How do I find the contours of a letter

I used the findcontours method but it does not work as expected. What I want is the sketched version of the letter “v” from the original image.

This is the original image of letter “v”

After using findcontours, codes attached below, it gave me an image that is not exactly what I want. I am a new user so can only upload one image. Pls see replies below.

gray = cv.cvtColor(image, cv.COLOR_BGR2GRAY)
ret, binary = cv.threshold(gray, 0, 255, cv.THRESH_BINARY_INV | cv.THRESH_OTSU)
thinned = cv.ximgproc.thinning(binary)
contours, hireachy = cv.findContours(thinned, cv.RETR_EXTERNAL, cv.CHAIN_APPROX_SIMPLE)
contours = extractContours(contours)

def extractContours(contours):
    contours = contours[0].tolist()
    x = []
    y = []
    newContours = []
    for i in contours:
    for i in newContours:
    return np.asfortranarray([x, y])

The above codes output this image below in the variable “contours”

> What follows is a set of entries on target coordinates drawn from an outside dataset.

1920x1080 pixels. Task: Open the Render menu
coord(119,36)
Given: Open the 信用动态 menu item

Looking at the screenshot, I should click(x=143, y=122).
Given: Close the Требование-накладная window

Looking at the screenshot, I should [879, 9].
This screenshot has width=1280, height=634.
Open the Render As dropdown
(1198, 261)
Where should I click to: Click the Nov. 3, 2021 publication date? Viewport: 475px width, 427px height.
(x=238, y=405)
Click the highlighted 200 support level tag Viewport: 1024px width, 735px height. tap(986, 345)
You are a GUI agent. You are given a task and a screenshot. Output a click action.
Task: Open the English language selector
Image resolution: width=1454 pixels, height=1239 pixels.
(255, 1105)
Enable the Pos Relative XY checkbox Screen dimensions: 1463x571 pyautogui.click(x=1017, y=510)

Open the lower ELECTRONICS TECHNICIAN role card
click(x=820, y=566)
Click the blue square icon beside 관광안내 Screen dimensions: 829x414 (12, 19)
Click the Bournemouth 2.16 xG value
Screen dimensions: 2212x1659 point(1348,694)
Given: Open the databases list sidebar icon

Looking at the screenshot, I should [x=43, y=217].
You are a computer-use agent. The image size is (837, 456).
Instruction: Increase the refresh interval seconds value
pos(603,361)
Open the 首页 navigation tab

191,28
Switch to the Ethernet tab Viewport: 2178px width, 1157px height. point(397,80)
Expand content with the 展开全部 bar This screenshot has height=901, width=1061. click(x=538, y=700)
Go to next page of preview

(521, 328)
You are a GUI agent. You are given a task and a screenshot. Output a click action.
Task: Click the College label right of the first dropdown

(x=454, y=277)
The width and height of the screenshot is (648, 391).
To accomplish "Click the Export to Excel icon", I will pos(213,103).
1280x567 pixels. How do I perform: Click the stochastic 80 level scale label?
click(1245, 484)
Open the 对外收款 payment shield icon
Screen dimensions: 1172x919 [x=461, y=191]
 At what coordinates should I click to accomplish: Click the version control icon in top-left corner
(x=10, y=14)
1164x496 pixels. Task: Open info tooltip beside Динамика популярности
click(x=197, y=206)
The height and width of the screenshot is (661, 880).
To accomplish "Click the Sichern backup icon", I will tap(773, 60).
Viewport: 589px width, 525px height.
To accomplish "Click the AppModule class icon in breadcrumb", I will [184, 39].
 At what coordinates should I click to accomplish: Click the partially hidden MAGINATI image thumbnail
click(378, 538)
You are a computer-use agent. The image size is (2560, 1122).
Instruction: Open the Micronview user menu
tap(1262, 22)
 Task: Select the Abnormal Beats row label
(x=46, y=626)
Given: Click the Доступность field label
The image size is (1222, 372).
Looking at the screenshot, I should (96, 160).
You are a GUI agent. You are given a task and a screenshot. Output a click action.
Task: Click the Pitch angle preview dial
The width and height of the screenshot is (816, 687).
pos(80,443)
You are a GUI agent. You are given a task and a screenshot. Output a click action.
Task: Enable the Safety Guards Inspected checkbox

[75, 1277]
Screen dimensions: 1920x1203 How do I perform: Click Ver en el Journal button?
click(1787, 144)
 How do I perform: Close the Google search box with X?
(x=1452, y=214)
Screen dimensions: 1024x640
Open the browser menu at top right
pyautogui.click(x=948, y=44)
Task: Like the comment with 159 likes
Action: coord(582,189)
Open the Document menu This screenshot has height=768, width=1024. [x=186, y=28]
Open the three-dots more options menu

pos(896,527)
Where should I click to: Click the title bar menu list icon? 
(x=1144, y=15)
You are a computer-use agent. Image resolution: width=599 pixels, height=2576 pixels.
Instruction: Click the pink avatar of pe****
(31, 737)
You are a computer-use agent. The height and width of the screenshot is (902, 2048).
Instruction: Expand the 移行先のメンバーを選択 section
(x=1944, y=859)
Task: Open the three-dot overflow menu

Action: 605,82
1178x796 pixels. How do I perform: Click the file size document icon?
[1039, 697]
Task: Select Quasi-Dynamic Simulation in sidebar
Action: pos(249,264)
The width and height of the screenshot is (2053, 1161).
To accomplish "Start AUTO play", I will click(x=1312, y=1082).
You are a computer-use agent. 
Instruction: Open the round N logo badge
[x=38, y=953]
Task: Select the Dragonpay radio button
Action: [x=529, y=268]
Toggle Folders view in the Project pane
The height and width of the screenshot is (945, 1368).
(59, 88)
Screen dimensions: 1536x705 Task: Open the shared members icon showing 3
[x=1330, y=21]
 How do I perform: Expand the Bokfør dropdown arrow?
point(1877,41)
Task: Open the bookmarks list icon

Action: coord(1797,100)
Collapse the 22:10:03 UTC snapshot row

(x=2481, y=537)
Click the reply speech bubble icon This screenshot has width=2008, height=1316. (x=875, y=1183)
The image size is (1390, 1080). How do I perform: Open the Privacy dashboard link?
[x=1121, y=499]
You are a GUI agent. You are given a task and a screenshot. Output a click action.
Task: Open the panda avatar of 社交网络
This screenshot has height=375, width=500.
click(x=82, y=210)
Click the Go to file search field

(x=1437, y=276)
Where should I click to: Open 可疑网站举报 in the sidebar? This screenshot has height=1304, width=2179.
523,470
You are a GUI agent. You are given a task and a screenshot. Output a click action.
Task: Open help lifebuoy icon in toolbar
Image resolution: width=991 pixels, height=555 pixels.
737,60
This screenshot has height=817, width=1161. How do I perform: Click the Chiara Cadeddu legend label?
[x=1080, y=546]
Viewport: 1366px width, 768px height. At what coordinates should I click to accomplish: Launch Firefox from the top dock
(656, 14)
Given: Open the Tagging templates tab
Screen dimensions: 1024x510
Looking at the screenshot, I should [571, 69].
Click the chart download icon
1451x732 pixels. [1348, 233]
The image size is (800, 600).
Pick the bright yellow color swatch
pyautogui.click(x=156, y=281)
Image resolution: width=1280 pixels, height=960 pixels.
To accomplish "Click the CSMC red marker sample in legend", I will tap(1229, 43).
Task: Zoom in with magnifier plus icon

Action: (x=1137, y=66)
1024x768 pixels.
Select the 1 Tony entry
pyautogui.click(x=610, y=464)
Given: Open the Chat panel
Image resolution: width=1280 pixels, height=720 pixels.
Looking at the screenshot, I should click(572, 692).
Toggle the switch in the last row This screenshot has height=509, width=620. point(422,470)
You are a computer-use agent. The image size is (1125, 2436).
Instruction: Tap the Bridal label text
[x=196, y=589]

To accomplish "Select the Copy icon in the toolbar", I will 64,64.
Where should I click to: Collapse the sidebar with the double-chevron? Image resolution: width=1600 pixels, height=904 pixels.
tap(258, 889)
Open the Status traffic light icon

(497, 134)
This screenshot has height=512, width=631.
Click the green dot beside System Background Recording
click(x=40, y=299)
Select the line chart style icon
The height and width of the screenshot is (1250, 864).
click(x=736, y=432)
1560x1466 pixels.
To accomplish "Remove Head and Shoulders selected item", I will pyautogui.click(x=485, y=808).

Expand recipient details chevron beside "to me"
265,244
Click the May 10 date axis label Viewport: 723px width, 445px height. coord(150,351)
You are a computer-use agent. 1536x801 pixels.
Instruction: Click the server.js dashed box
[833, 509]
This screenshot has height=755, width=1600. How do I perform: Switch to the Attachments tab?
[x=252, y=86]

Apparently, this looks like a “Y” more. This is the first issue.
The second issue is that, this output image, or “contours” variable in the codes above, actually stores points in a “round trip” way. By that I mean “contours” has points in the way like " (1,1) (3,3) (5,5) (7,7) (9,9) (8,8) (6,6) (4,4) (2,2) (0,0).

To give another illustration of “round trip”, below I extract each segment from “contours”, and I got these images below. As you can see, contours store points of “v” twice. But there are no duplicated points. (The reason why the blue segments are a little bit off is because I use Bézier curve so it looks a bit off.)
So I need some help to get what I want, that is a sketched version of a letter, for which the points can be stored in a “one way” trip in stead of a “round way” trip. . I am new user to opencv. Thanks for help!